Record-breaking campaigns on both of the world’s leading rewards-based platforms closed on the very same day last week. The Coolest Cooler Kickstarter campaign romped its way to raising around $13m, and Stone Brewing Company smashed Indiegogo’s record with a $2.5m raise.
To give some perspective, Wellesley & Co. recently closed the largest peer-to-peer loan on record – a £10.8m property loan. In doing so Wellesley actually bested its own record – which previously stood at £8.3m. Wellesley aside – the largest peer-to-peer loan ever completed is a £4.12m deal by secured platform LendInvest. It’s not wholly clear what the record raise for an equity crowdfunding campaign is – but it stands somewhere around the £2m mark.

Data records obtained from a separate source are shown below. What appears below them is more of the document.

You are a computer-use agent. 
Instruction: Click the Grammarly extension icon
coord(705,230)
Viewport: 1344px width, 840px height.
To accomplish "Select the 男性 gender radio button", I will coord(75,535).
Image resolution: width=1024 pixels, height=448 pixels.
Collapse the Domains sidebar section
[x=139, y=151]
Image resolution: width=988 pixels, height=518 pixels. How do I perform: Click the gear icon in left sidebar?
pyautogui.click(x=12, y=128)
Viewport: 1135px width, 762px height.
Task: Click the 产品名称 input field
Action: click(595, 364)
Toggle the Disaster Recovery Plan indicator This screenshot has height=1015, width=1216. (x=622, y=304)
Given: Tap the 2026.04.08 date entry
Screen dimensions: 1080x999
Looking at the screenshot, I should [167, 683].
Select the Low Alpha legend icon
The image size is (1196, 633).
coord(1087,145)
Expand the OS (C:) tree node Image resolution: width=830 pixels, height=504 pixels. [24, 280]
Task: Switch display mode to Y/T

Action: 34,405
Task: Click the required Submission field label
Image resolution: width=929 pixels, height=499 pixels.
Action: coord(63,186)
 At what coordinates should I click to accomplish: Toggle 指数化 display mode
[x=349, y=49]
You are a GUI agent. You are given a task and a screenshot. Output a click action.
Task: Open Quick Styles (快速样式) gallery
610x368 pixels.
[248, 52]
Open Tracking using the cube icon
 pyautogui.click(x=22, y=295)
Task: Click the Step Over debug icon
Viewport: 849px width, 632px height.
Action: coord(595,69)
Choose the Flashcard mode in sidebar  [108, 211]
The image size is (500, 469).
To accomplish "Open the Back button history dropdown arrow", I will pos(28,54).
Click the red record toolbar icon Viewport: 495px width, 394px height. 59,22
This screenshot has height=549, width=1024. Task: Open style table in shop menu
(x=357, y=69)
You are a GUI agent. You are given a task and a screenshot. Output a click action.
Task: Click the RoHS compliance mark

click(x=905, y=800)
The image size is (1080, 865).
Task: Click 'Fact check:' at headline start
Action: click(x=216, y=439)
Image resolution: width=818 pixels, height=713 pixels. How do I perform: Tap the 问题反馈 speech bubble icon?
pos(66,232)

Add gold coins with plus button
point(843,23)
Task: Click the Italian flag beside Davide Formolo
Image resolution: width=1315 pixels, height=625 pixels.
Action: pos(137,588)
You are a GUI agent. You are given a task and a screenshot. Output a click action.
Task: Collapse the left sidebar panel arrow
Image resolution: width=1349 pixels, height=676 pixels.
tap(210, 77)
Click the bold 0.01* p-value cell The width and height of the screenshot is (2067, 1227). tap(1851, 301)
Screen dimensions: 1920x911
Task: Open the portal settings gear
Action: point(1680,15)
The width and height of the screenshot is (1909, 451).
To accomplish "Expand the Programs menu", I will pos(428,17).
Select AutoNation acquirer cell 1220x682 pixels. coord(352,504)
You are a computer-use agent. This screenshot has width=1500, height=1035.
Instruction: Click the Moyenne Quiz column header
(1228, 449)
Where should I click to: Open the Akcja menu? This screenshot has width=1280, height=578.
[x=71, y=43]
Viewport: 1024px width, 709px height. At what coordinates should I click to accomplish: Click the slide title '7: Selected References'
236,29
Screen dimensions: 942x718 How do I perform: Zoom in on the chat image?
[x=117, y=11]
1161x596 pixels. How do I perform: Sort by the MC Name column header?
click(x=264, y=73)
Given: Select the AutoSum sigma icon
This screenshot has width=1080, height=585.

There’s a common perception that the rewards-based crowdfunding space generally deals in pretty trifling numbers. And to be fair there is a vast multitude of £100-£1,000 projects out there. But this pair of records serves as a reminder that a campaign with traction – particularly when listed on one of the major platforms – can take off in a way that is perhaps unique to rewards-based projects.
Because they’re not advertising any kind of financial return whatsoever, rewards-based platforms are free from the regulatory shackles that prevent platforms like Crowdcube and Seedrs from drumming up a social media-led frenzy over individual projects. Rewards campaigns, even of a completely absurd nature, have a unique capacity within the alternative finance world to “go viral” – and thus attract unprecedented amounts of funding.